An inroad into an unending indie journey for this writer when an impressionable schoolkid, this song still sounds as astounding as the first time it popped up on the family’s crappy old TV. Plus, Ian McCulloch was a total spunk! Bulk pocket money was spent on the Porcupine album, and it was totally worth it.

 

To Cut a Long Story Short
Spandau Ballet
1980

Now this is what you call an ace debut single – some might even say it was all downhill from here as the Kemps and friends quickly descended into sloppy soul boy ballad territory. But the ‘New Romantic’ movement was briefly brilliant – and along with Visage’s Fade to Grey this track headed the charge.

Buy now at JB Hi-Fi

 

Cutt Off
Kasabian
2005

You know you’re doing something right when you get to release a fourth single off your debut album and have it end up one of your hugest hits.
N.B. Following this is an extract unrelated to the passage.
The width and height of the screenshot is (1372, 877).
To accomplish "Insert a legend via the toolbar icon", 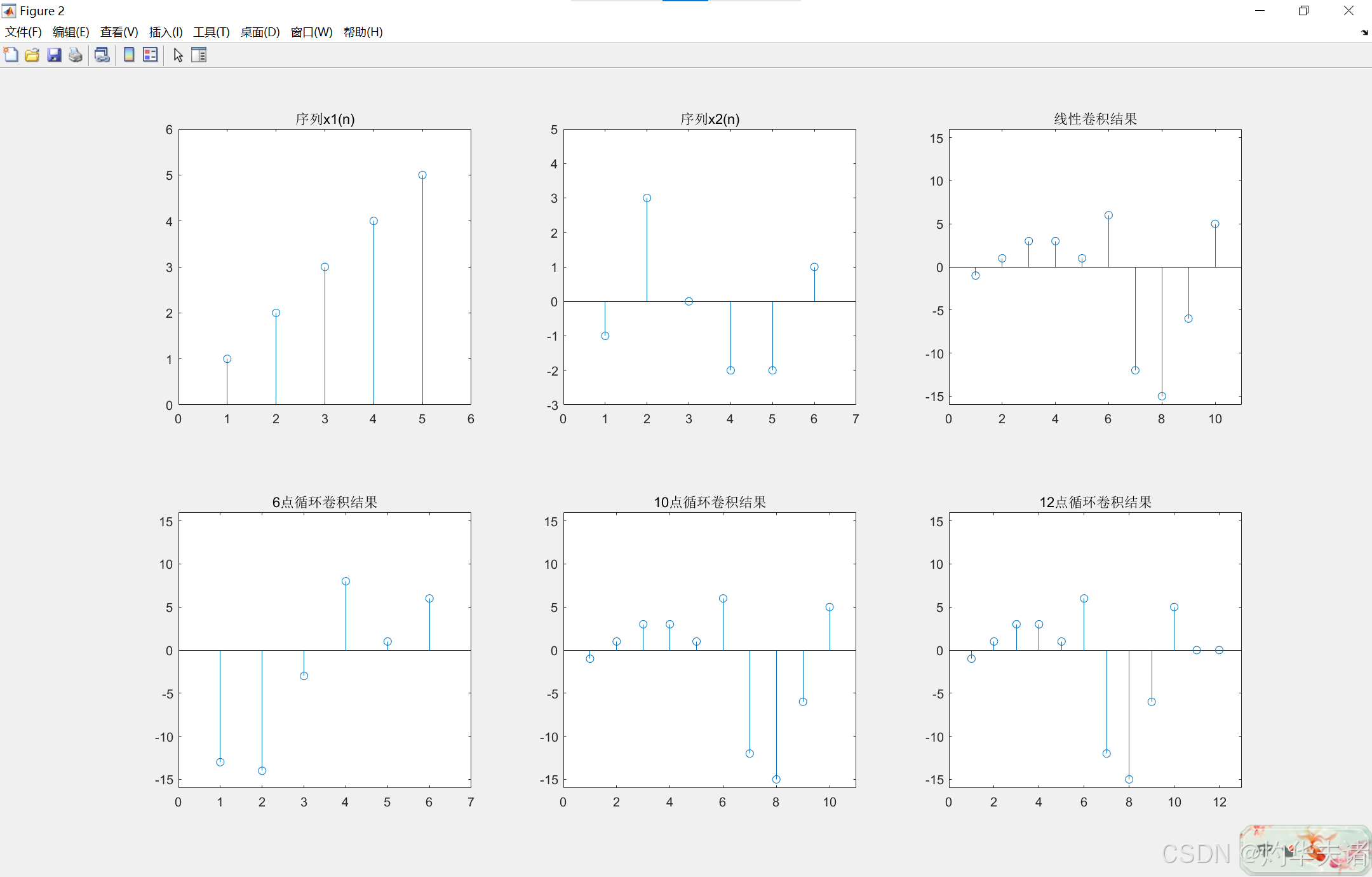I will [x=151, y=55].
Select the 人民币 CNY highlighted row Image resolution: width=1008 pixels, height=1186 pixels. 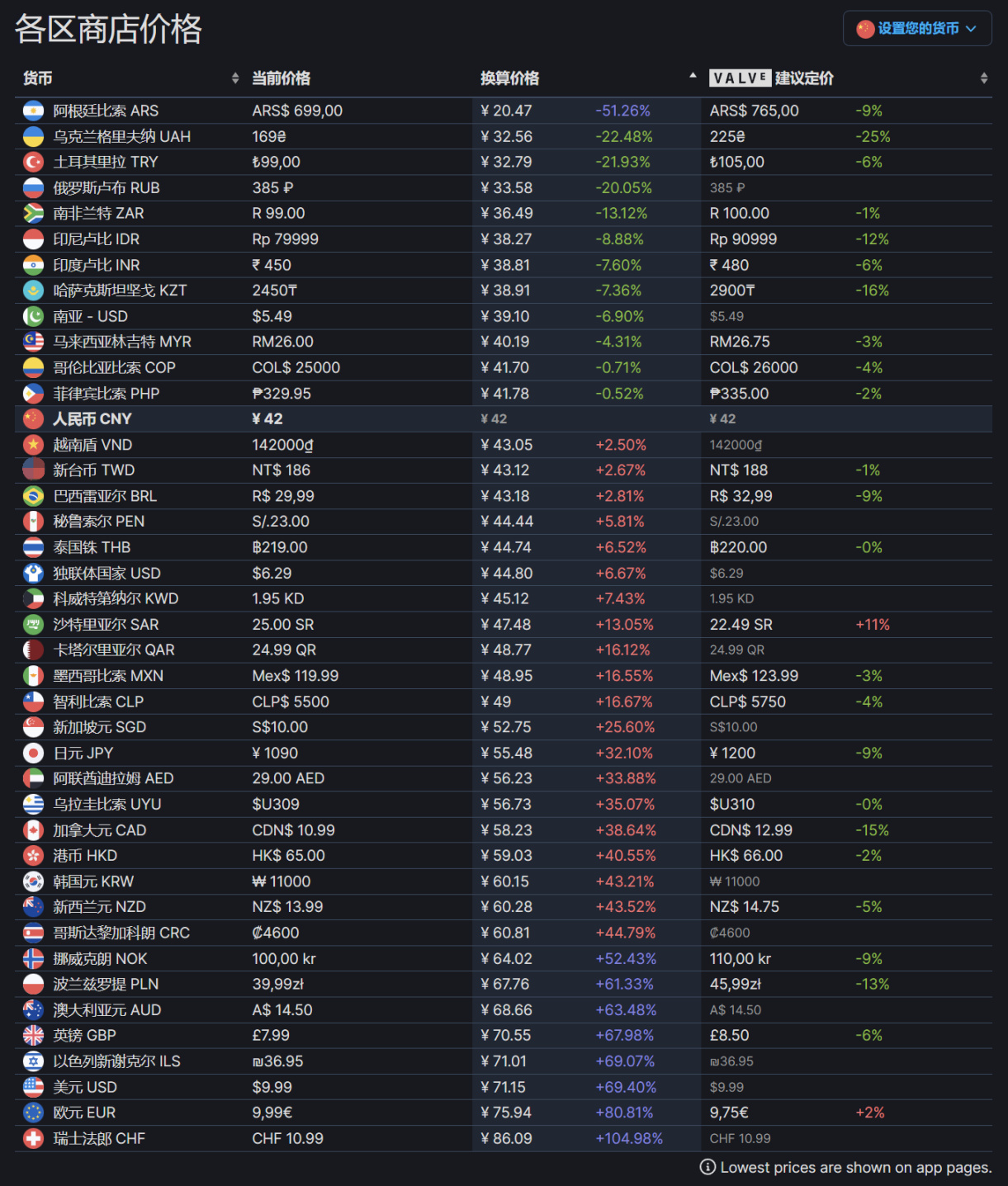coord(504,419)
Maybe we’re just dumb, but we still have no idea what “Chew the backbone, a solar system, these clever convicts” means. Top tune though.

Buy now at JB Hi-Fi

 

Cuts You Up
Peter Murphy
1990

Murphy sure didn’t rest on any laurels after Goth legends Bauhaus disbanded in 1983. He went on to form Dali’s Car with Mick Karn of Japan, then eventually got around to releasing this brilliant, moody-as-all-get-out track on his third proper solo album, Deep.

 

Cut Your Hair
Pavement
1994

This Stephen Malkmus Crooked Rain, Crooked Rain track – now an indie anthem – was actually biting the hand that feeds, having a go at the style over substance attitudes of the record industry. Come on now, “Career! Career! Career! Career! Career! Career!”